### Work request
From the opening line of the records through the line bearing "Switch to Bookings", set down every line exactly.

Stored data
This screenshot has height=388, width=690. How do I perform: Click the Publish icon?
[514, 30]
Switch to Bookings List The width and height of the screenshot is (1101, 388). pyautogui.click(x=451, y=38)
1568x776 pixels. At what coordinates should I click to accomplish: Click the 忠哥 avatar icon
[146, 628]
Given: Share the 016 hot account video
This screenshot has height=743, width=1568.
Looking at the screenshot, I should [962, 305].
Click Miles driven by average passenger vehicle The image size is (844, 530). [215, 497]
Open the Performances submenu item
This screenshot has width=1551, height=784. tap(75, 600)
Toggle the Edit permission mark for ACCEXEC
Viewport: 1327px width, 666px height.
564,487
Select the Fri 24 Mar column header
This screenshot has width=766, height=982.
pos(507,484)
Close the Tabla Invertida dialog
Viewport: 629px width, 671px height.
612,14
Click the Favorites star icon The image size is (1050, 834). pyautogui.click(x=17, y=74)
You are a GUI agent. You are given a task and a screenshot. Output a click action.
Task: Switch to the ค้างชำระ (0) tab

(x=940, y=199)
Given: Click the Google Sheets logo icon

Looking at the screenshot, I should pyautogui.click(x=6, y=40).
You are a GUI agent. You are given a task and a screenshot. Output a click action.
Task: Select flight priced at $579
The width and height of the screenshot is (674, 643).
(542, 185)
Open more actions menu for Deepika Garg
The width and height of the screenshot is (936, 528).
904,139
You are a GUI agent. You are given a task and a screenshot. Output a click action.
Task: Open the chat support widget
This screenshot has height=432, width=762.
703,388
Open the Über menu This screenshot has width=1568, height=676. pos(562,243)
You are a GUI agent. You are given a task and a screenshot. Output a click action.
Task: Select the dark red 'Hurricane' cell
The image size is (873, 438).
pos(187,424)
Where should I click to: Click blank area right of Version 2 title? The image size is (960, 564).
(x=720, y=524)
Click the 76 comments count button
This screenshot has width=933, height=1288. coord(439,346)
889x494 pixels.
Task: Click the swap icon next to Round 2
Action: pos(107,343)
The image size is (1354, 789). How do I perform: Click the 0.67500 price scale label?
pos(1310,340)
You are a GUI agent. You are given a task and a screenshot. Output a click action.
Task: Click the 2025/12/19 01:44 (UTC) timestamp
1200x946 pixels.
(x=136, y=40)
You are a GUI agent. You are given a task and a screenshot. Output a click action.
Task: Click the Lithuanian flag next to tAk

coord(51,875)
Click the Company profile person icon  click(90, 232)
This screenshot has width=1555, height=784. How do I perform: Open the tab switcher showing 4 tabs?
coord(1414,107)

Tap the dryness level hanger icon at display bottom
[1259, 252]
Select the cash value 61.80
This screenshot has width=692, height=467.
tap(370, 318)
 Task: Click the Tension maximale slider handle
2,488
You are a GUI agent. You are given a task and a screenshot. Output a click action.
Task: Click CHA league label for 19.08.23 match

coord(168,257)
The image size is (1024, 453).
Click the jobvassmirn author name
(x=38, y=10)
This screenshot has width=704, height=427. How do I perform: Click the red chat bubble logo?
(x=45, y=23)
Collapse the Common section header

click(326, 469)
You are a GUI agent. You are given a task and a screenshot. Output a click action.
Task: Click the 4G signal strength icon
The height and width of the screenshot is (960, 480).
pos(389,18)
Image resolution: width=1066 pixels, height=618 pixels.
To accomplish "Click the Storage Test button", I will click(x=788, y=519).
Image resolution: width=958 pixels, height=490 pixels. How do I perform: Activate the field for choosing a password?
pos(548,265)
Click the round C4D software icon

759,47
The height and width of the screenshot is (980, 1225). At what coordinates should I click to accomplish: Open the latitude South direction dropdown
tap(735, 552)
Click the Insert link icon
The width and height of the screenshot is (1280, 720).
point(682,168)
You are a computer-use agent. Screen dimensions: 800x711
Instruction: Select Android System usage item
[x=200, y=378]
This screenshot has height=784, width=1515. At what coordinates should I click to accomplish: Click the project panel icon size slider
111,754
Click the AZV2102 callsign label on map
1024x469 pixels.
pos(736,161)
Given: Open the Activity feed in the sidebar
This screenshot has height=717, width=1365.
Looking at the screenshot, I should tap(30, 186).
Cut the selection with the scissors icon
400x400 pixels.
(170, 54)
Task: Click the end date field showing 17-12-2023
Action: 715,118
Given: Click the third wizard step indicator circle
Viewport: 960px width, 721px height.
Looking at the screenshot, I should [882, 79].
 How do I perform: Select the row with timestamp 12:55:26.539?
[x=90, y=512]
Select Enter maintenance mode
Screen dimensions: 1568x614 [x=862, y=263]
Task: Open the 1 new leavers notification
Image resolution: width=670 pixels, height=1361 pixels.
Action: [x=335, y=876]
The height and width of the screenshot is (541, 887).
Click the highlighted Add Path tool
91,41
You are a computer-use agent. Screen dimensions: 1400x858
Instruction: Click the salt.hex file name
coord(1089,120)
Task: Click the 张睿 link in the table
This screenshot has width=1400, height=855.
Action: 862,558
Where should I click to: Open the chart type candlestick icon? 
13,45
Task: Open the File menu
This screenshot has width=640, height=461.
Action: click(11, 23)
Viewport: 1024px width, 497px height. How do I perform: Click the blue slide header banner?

### Expected output
This screenshot has height=388, width=690. How do I perform: Click the Publish icon?
[514, 30]
Switch to Bookings List The width and height of the screenshot is (1101, 388). pyautogui.click(x=451, y=38)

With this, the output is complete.